Le vendeur, Gilbert Thériault, se rend à son ancienne demeure et affirme que ça ne lui est jamais arrivé pendant les deux années où il y a résidé.
Au moment de la vente, il avait mentionné qu’un filet d’eau apparaissait au dégel, mais rien d’autre.
M. Simard a alors le réflexe de demander à la propriétaire précédente de témoigner. Elle souligne qu’elle avait décrit ces problèmes par écrit à Gilbert Thériault. Or, M. Simard assure qu’on ne lui a pas fait part du contenu de cette lettre.
Il investigue davantage et constate que le drain ne fonctionne pas et doit être remplacé.

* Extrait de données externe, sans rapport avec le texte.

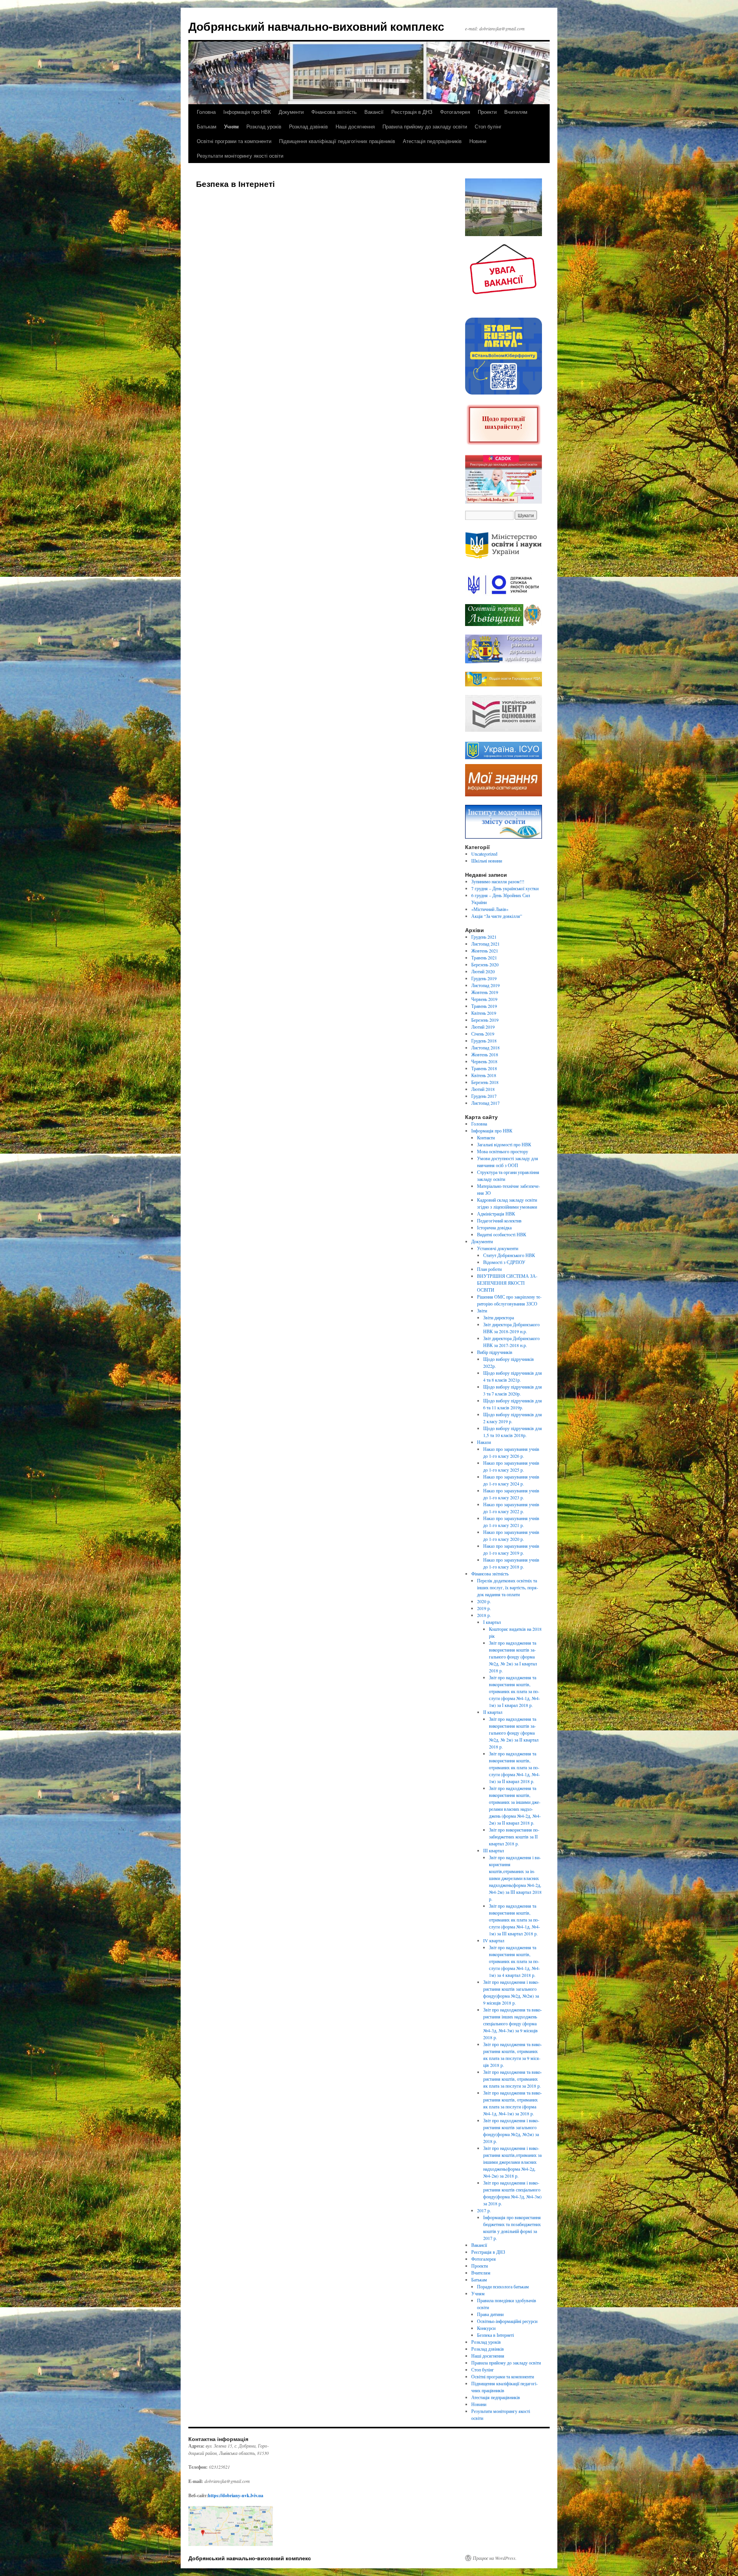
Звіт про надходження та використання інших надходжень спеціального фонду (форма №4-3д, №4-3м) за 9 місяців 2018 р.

Il constate aussi, après avoir enlevé les panneaux de béton devant les fondations, que des fissures avaient été colmatées dans le passé.
M. Simard estime qu’il s’agit de vices cachés et que le vendeur doit lui rembourser 7 000 $ pour le remplacement du drain et de la porte de garage et la réparation des murs de fondation.
En mars 2011, le juge Ringuet lui donne raison, mais seulement sur un point. À propos du drain, il estime qu’une installation datant de 1966 ne peut être considérée comme un vice caché. Même chose pour la porte de garage: il estime qu’il revenait à l’acheteur de poser des questions et de «faire un examen plus rigoureux».
Par contre, le juge Ringuet n’y va pas avec le dos de la cuillère à propos des murs de fondation: il qualifie de «faute grossière du vendeur» le fait de ne pas avoir avisé M. Simard des commentaires faits par l’ancienne propriétaire de la maison.
En conclusion, le juge condamne le vendeur à verser 4 000 $ à M. Simard.